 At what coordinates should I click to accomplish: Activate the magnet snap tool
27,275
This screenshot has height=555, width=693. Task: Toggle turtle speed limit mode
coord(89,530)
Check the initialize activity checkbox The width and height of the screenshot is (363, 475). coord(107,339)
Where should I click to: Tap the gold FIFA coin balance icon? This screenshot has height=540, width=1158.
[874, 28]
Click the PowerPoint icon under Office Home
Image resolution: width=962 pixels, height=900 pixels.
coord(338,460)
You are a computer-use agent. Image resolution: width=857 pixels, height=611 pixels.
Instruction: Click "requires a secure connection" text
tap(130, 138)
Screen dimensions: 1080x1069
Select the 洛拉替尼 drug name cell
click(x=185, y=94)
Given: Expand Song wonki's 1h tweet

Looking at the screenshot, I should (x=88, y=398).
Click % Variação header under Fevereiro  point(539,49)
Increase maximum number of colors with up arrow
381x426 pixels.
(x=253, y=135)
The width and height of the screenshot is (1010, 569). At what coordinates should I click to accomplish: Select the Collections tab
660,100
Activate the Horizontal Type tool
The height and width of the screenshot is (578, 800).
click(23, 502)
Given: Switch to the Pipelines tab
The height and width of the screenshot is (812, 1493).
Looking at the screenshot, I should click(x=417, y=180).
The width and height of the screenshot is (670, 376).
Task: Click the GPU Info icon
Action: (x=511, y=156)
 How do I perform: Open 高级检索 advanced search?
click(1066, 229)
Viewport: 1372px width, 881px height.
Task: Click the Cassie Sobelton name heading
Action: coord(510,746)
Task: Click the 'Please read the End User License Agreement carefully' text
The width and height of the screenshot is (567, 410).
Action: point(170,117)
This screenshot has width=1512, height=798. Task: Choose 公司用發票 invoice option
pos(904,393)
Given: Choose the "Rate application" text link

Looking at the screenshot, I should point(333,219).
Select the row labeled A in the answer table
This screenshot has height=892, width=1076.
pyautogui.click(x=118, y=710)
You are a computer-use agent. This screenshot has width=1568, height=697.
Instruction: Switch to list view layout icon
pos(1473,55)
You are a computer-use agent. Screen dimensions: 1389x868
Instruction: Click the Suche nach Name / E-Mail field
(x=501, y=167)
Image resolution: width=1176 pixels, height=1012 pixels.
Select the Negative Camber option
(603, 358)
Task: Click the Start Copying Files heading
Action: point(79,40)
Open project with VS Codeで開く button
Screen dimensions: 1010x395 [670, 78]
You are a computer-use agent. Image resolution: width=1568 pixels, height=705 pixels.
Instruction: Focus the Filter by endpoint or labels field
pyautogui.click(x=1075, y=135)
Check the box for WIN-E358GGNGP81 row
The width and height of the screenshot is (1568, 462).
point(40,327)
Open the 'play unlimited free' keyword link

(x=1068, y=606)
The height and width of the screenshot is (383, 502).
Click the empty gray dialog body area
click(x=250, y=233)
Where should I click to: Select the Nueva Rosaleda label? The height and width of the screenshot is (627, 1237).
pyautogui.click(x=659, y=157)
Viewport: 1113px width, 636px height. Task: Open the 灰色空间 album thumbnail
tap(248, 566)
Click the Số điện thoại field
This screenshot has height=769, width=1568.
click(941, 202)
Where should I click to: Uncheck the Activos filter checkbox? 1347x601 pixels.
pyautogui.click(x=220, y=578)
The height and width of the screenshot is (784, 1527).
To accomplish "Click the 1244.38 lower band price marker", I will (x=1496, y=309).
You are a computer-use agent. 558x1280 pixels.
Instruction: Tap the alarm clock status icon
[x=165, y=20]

- - - - -

Exercise aim:
Every line of the material above is to be copied exactly.

Result below:
 At what coordinates should I click to accomplish: Activate the magnet snap tool
27,275
This screenshot has height=555, width=693. Task: Toggle turtle speed limit mode
coord(89,530)
Check the initialize activity checkbox The width and height of the screenshot is (363, 475). coord(107,339)
Where should I click to: Tap the gold FIFA coin balance icon? This screenshot has height=540, width=1158.
[874, 28]
Click the PowerPoint icon under Office Home
Image resolution: width=962 pixels, height=900 pixels.
coord(338,460)
You are a computer-use agent. Image resolution: width=857 pixels, height=611 pixels.
Instruction: Click "requires a secure connection" text
tap(130, 138)
Screen dimensions: 1080x1069
Select the 洛拉替尼 drug name cell
click(x=185, y=94)
Given: Expand Song wonki's 1h tweet

Looking at the screenshot, I should (x=88, y=398).
Click % Variação header under Fevereiro  point(539,49)
Increase maximum number of colors with up arrow
381x426 pixels.
(x=253, y=135)
The width and height of the screenshot is (1010, 569). At what coordinates should I click to accomplish: Select the Collections tab
660,100
Activate the Horizontal Type tool
The height and width of the screenshot is (578, 800).
click(23, 502)
Given: Switch to the Pipelines tab
The height and width of the screenshot is (812, 1493).
Looking at the screenshot, I should click(x=417, y=180).
The width and height of the screenshot is (670, 376).
Task: Click the GPU Info icon
Action: (x=511, y=156)
 How do I perform: Open 高级检索 advanced search?
click(1066, 229)
Viewport: 1372px width, 881px height.
Task: Click the Cassie Sobelton name heading
Action: coord(510,746)
Task: Click the 'Please read the End User License Agreement carefully' text
The width and height of the screenshot is (567, 410).
Action: point(170,117)
This screenshot has width=1512, height=798. Task: Choose 公司用發票 invoice option
pos(904,393)
Given: Choose the "Rate application" text link

Looking at the screenshot, I should point(333,219).
Select the row labeled A in the answer table
This screenshot has height=892, width=1076.
pyautogui.click(x=118, y=710)
You are a computer-use agent. This screenshot has width=1568, height=697.
Instruction: Switch to list view layout icon
pos(1473,55)
You are a computer-use agent. Screen dimensions: 1389x868
Instruction: Click the Suche nach Name / E-Mail field
(x=501, y=167)
Image resolution: width=1176 pixels, height=1012 pixels.
Select the Negative Camber option
(603, 358)
Task: Click the Start Copying Files heading
Action: point(79,40)
Open project with VS Codeで開く button
Screen dimensions: 1010x395 [670, 78]
You are a computer-use agent. Image resolution: width=1568 pixels, height=705 pixels.
Instruction: Focus the Filter by endpoint or labels field
pyautogui.click(x=1075, y=135)
Check the box for WIN-E358GGNGP81 row
The width and height of the screenshot is (1568, 462).
point(40,327)
Open the 'play unlimited free' keyword link

(x=1068, y=606)
The height and width of the screenshot is (383, 502).
Click the empty gray dialog body area
click(x=250, y=233)
Where should I click to: Select the Nueva Rosaleda label? The height and width of the screenshot is (627, 1237).
pyautogui.click(x=659, y=157)
Viewport: 1113px width, 636px height. Task: Open the 灰色空间 album thumbnail
tap(248, 566)
Click the Số điện thoại field
This screenshot has height=769, width=1568.
click(941, 202)
Where should I click to: Uncheck the Activos filter checkbox? 1347x601 pixels.
pyautogui.click(x=220, y=578)
The height and width of the screenshot is (784, 1527).
To accomplish "Click the 1244.38 lower band price marker", I will (x=1496, y=309).
You are a computer-use agent. 558x1280 pixels.
Instruction: Tap the alarm clock status icon
[x=165, y=20]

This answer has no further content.